Prime Minister Jose Luis Rodriguez Zapatero’s speech on the occasion of Spain’s passage deep fundamental civil rights legislation for gays, queers, and lesbians:

We are not legislating, honorable members, for people far away and not known by us. We are enlarging the opportunity for happiness to our neighbors, our co-workers, our friends and our families: at the same time we are making a more decent society, because a decent society is one that does not humiliate its members.

What has happened in California is this in rewind.  The very public and directly democratic  roll-back of these rights  has made California’s a more indecent society, one in which citizens of the state have gone out of their way to humiliate fellow neighbors, co-workers, friends and family.  Sullivan on this affront and disappointment.
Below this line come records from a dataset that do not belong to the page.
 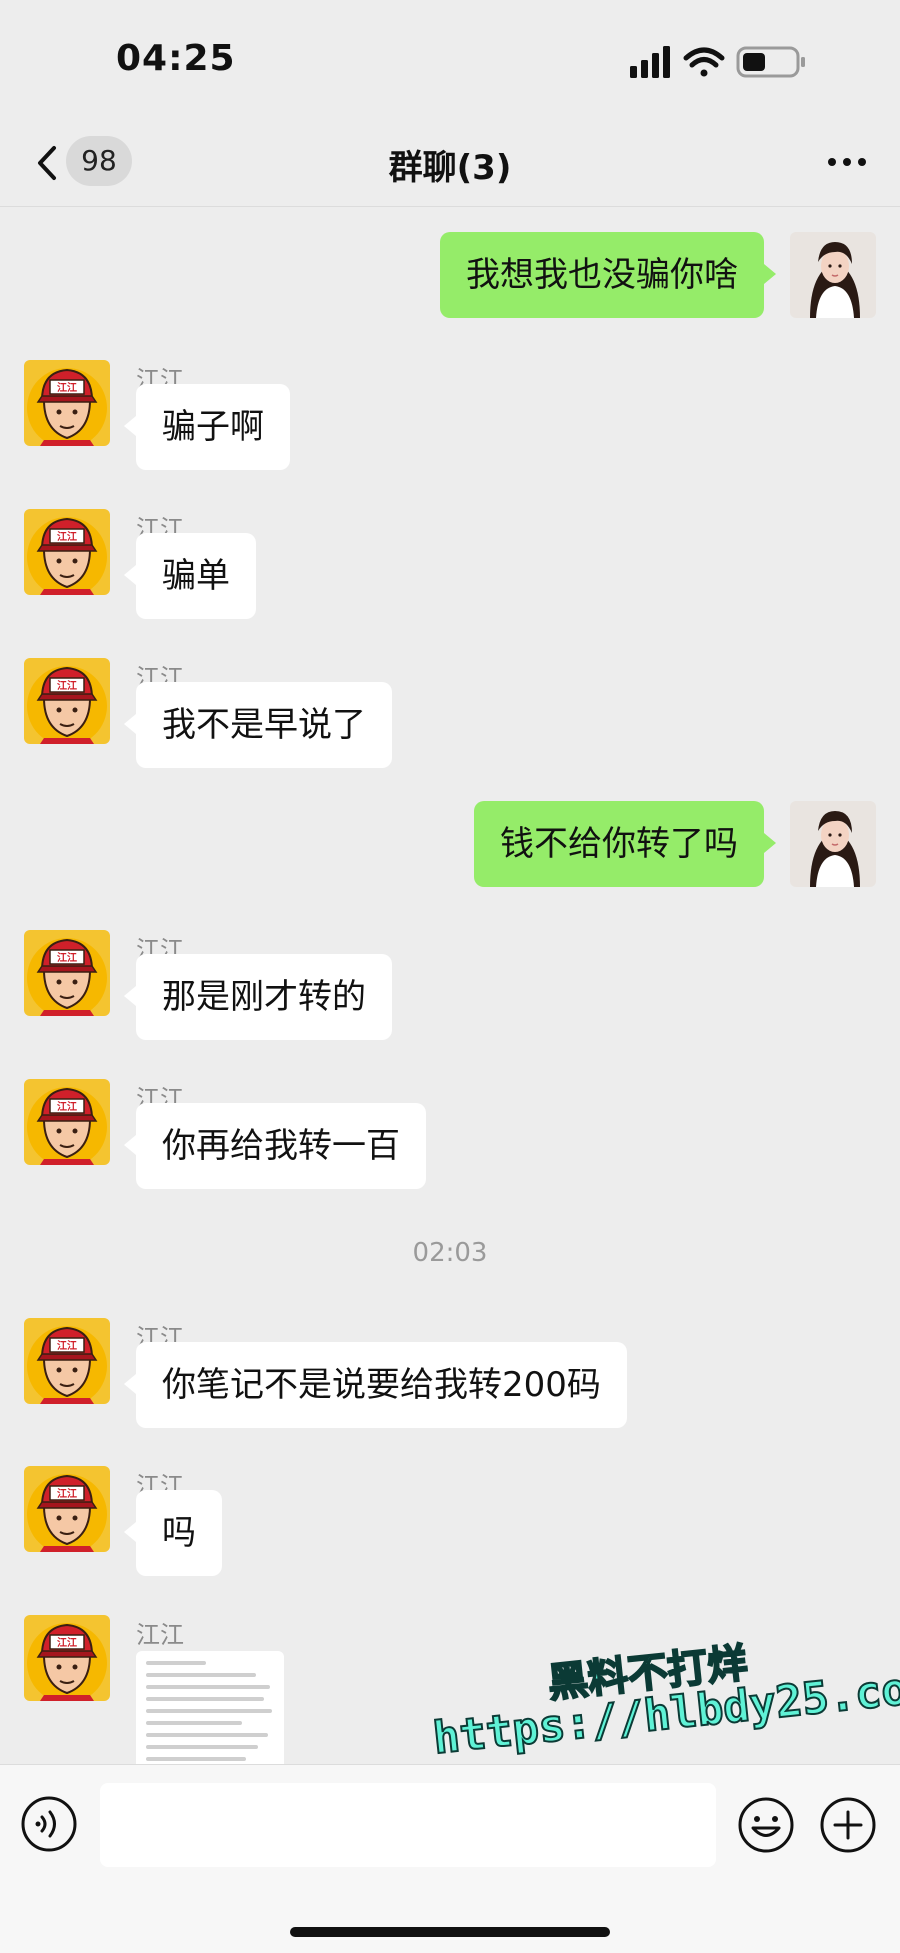 What do you see at coordinates (704, 62) in the screenshot?
I see `wifi-icon` at bounding box center [704, 62].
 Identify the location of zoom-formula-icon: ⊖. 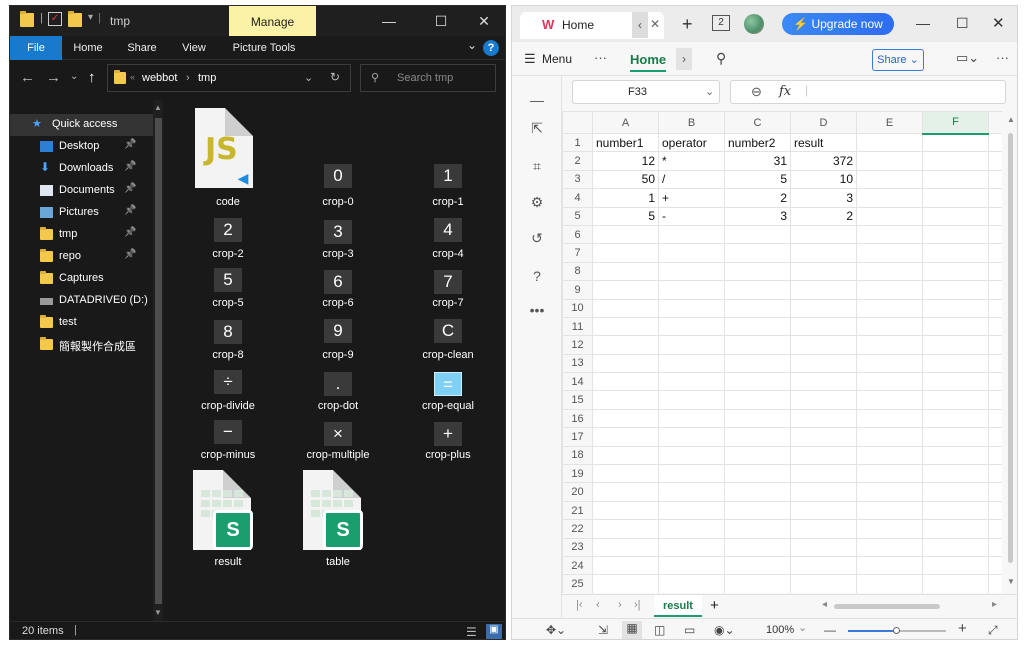
(756, 92).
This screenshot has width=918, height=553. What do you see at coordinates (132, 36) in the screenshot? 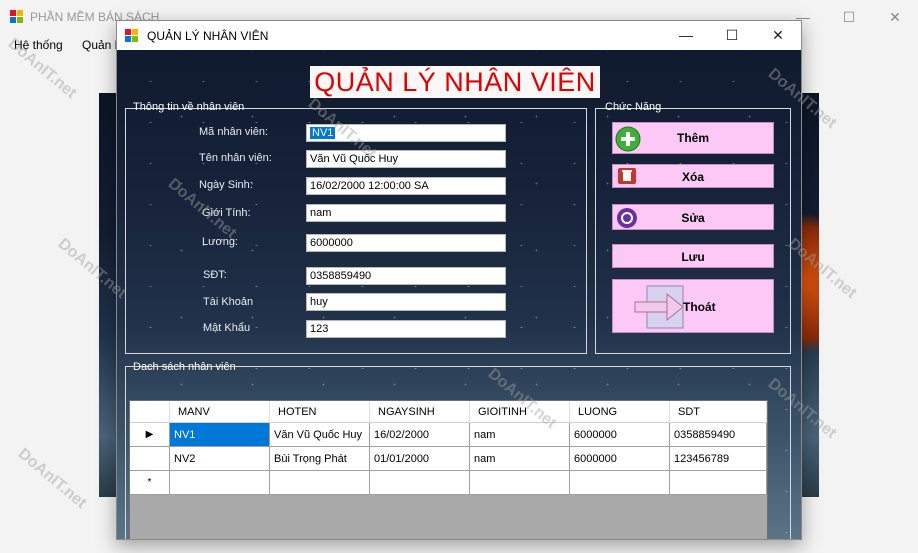
I see `dialog-app-icon` at bounding box center [132, 36].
… gay rights campaigners, who spend tens of millions of dollars fighting to oppose Proposition 8, have vowed not to admit to defeat. A petition to dismiss the measure on the grounds that decision of such importance should be taken by state legislatures rather than voters has already been filed to the Supreme Court.

“We pick ourselves up and trudge on,” said Kate Kendell, executive director of the National Center for Lesbian Rights. “There has been enormous movement in favour of full equality in eight short years. That is the direction this is heading, and if it’s not today or it’s not tomorrow, it will be soon.”
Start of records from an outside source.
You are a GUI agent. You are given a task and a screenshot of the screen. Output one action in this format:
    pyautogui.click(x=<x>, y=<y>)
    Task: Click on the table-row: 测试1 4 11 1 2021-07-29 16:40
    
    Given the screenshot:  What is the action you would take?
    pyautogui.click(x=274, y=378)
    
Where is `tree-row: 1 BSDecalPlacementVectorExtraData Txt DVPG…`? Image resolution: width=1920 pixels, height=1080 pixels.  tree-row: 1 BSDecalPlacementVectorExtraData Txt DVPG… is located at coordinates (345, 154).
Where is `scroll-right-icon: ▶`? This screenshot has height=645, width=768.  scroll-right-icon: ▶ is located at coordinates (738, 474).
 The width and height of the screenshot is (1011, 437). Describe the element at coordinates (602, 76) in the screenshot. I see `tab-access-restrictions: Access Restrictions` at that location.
UPDATE IIFrom digby on November 5th –

I keep hearing about how this will right itself in the long run, that it’s just a matter of waiting until this new generation gets old enough and then gay rights will magically be “granted.” I hope that’s true. But to paraphrase a saying that’s been overused lately — in the long run all of today’s gay partners and gay parents will be dead. These soothing tones of “patience” and “don’t worry” don’t mean much when you consider that you only have one life to live.

It’s terrific that we are seeing a decline in racism to the extent that we are able to elect a black president. We’ve come a long way and there’s no taking anything away from those who waged the struggle over all these centuries. But our society is not truly changed if it’s still writing discrimination into law.

It’s as if we just can’t be America unless we are taking active steps to marginalize somebody.

Gay and lesbian marriage ban propositions were also passed in Arizona and Florida.  I guess people had more hope for California, since it is so often in the vanguard of progress.


4 thoughts on “Sad

  1. I think citing California as “the” example is misplaced. California fought this legislation and at this moment I believe, it is still undecided whether Prop 8 passed or failed there.

    There were many other states where similiar legislation passed with a landslide. And don’t forget the millions of dollars of Utah Mormon money that flooded California to support this legislation.

    Give those in California who opposed and fought this legislation the credit they deserve please.

  2. Hey Rick! Great to see you here! 🙂

    It’s my understanding that Prop 8 passed by a pretty wide margin – here’s the result in the LA Times:,0,1293859.htmlstory

    Please let me know if this is incorrect.

    It’s also my understanding that Barack Obama was able to mobilize the African American vote in Califoria and that 70% of them voted “yes” on Prop 8. I still think it’s sad that the majority of voters in California made a decision to exclude one group of people just as they were about to celebrate the coming to fruition of African American political power. Given the impact that those particular voters had on passing the proposition, it would have been REALLY important for Obama to have supported gays and lesbians in this way. I’m not sure that the Mormons were the ones who affected the African American vote.

    But yes, it’s nasty that so many Christians take this position and are able to influence people’s votes with their money – although I’d imagine that the people who voted would say it was for reasons of principle or “values”, and not because their votes were bought.

    I guess I thought that my firm support for LGBTQ people would imply my support for those who opposed Prop 8 and the people who voted against it. Perhaps my comment was too brief.

    I am cursed with the voice of the prophet! lol

    Again, so happy to see you here.

  3. I am really happy to hear that they are fighting on. I am wondering if the people that got married before the Prop 8 passed had the marriages annulled by the decision. If not this makes three classes of people and therefore I don’t see how the court can say it is anything but discriminatory. This is not some building code where you can just grandfather people in.

  4. I don’t think there’s anything they can do to nullify marriages that took place legally. I think this decision will eventually fall and thank heaven for that.